Dragut was no fairy-tale character made up to frighten small children but a real pirate who conducted raids throughout the Mediterranean with his crews. Once he attacked the Maltese island of Gozo, capturing approximately 6,000 of its inhabitants and selling them into slavery in Libya in 1551. Other Italian towns suffered the same fate. The abductees were sent to markets around the Middle East, where the Christian chattel was made available “to members of local elites, who were readily able to buy them and sell them” (July 8, 2018; Carlin Irwin, War History Online).

The unfortunate women were used as “sex and labor slaves. The women and young children were forced into prostitution and the men were put into labor” (Irwin). The men worked on farms, fortifications or as galley slaves (picture the chained rowers in “Ben Hur”). According to Ohio State Professor Robert C. Davis, between 1 and 1.25 million Europeans were captured over the centuries by the Barbary Pirates, known by that name because they operated out of ports along the Barbary Coast in the Eastern Mediterranean. The raiders attacked as far away as England, the Netherlands, Ireland and even Iceland.
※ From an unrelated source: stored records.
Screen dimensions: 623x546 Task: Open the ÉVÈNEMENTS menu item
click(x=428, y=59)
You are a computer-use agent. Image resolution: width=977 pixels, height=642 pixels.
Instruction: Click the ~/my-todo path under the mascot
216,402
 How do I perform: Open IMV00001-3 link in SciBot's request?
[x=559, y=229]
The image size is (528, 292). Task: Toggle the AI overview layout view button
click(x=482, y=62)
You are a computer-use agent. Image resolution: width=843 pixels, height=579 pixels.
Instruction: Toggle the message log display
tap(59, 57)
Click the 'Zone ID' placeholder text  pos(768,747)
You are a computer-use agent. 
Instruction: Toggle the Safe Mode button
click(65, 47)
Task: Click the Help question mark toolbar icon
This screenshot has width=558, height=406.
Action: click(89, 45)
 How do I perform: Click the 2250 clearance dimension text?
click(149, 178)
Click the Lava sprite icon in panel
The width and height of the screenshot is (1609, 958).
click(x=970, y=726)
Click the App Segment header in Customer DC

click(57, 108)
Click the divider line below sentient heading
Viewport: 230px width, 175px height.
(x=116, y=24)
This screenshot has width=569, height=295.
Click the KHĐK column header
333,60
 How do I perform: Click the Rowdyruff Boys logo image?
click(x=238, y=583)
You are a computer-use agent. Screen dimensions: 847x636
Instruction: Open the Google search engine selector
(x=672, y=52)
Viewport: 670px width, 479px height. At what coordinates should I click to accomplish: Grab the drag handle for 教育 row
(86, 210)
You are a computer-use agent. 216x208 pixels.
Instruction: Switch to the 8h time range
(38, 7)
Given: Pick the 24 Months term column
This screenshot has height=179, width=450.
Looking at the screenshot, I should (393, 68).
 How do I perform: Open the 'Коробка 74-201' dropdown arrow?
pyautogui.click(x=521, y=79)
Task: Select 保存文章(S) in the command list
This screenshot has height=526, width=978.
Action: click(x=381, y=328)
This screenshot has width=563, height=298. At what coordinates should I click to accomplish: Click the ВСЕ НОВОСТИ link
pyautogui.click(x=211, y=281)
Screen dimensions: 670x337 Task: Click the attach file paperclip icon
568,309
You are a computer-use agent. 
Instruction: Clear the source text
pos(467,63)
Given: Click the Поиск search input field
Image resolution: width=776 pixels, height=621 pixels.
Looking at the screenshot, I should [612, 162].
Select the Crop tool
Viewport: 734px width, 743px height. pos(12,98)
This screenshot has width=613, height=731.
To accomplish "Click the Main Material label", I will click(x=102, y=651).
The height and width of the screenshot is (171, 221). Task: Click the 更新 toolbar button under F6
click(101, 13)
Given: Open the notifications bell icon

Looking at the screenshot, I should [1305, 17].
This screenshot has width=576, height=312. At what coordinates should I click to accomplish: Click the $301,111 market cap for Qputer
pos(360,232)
Surely, the reader must think such activities ended hundreds of years ago, but it wasn’t until a fledgling republic called the United States of America took on these marauders, defeating them over the course of two wars, that the scourge of piracy greatly diminished in the Mediterranean. The famous Marine Corps hymn includes the line “from the halls of Montezuma, to the shores of Tripoli. We will fight our country’s battles, on the land and on the sea.” Why Tripoli? Tripoli, Libya, was a major base for the pirates and was the scene of an amazing U.S. naval feat in 1804.

American merchant ships had been safe from attack in the past when they flew under the English flag. After independence, however, they were fair game for the Barbary Pirates, who knew they had nothing to fear from the far away United States. Thus, American crews were being captured and held hostage, sometimes for as long as 10 years. It was the practice of the Barbary Pirates to demand ransom from countries for captive citizens and tributes in exchange for sparing their ships from attack and their people from enslavement. At the turn of the 19th century, while Europe was embroiled in the Napoleonic wars, raids increased, with one attack ensnaring 950 people, including 700 women and children from an island off the coast of Sardinia.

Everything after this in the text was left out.